Today, Storm's killer application is stream processing. But even in
Nathan's release presentation, that's only one of the three use cases.

So setting aside specific applications, what does Storm offer, and how
does that compare with other solutions? The way I see it, it provides
several fundamental primitives:

- algorithmically distributing units of work
- making sure they get done
- ability to compose these distributed, fault tolerant units of work

These capabilities are also present in Hadoop and Actors, but there
they are, in the parlance of our times, complected with other things.
And thus are less like primitives, and more like features -- and
harder to build upon.

In actors, for instance, the units of work are complected with the
destination of the work, much like the worker/queue situation in
Nathan's presentation. In Hadoop, the map-reduce algorithm is
complected with fault-tolerance and distribution.

Thinking of Storm as a solution to the distributed computation problem
opens the door to more general applications, in particular the
often-mentioned question of bridging Storm and Hadoop.

As a thought experiment, lets take a look at Hadoop's remaining core
capabilities, and think how libraries/extensions of Storm could
replicate them:

1. Efficient batch computation via appropriate buffering, compression,
file formats
An individual hadoop node achieves high throughput via batch
processing records. Storm can be extended to support batched
abstractions like clojure's chunked-seq, that are transparent to the
programmer . This gets you higher-throughput IO, and provides
opportunity for compression. This could be implemented in the storm
core, or by user libraries. Efficient file formats like avro can be
utilized by bolts directly without going through the whole hadoop
framework.

2. Efficient utilization of HDFS via leveraging data locality
If bolts are to process data residing in HDFS, we can use Storm's
stream grouping to associate file splits with bolts running at the
corresponding node.

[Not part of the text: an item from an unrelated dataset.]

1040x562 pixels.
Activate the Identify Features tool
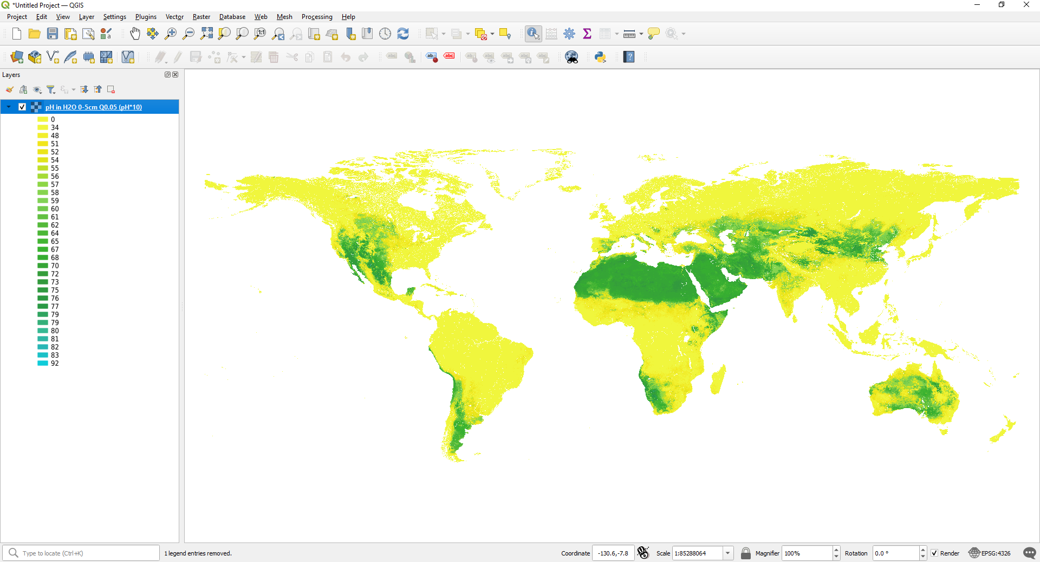coord(533,34)
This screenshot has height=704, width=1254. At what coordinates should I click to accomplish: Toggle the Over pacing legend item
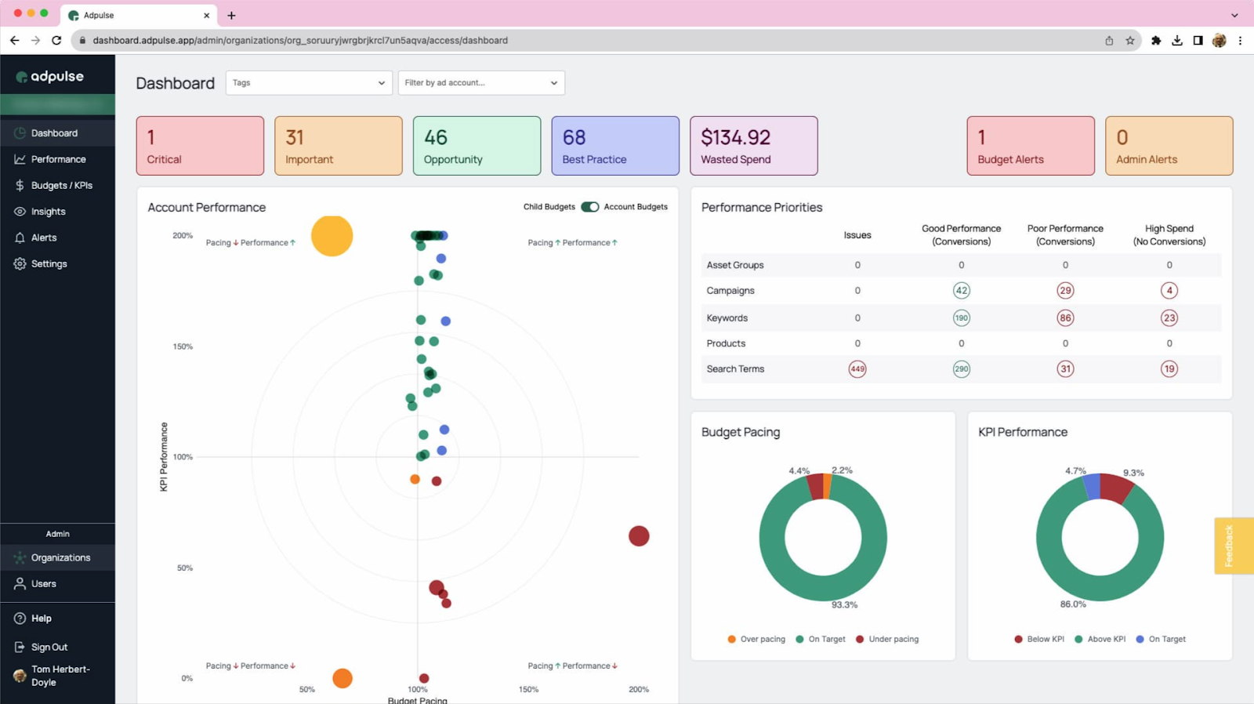tap(756, 639)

The input HDFS file is broken up into a stream of
messages where the message id is the file split; these get sent to the
appropriate bolt, the bolt reads the data using off-the-shelf hadoop
input formats, writes the result to HDFS and sends the resulting
splits to the next bolts in the topology. In fact, you could break up
the process into three bolts on the same machine: a bolt that reads
the file, a bolt that does computation, and another bolt that writes
another file -- thus separating the core logic from the IO and
allowing you to do both batch and realtime computation with the same
core bolt. This can be done at the library level.

3. Larger-than-RAM datasets via constant serialization and the
spill-to-disk sorting step
The crux of the issue is that the Hadoop reduce step requires seeing
the whole dataset at once, which therefore entails swapping between
disk and RAM -- you can't just group values in memory like the current
Storm design pattern. Perhaps a partial solution is to reuse the
appropriate Hadoop classes within a bolt wrapper, which will outsource
that part of the computation and eventually return the sorted tuple
stream.

Of course, the obvious question is why bother replicating what already
works in Hadoop. Several reasons come to mind:

1. Reducing code duplication and unnecessary complexity. Consider
processing log files. You have a ton of them sitting around, and also
have them streaming in. It would be nice to turn a simple nob to get
batch-processing behavior to catch up on historical data, then switch
to the realtime stream.

2. Supporting different tradeoffs than Hadoop, for example interactive
data manipulation with medium sized data that fits in RAM a la Spark.
This is basically DRPC to its logical extreme.

3. Supporting algorithms in addition to map-reduce.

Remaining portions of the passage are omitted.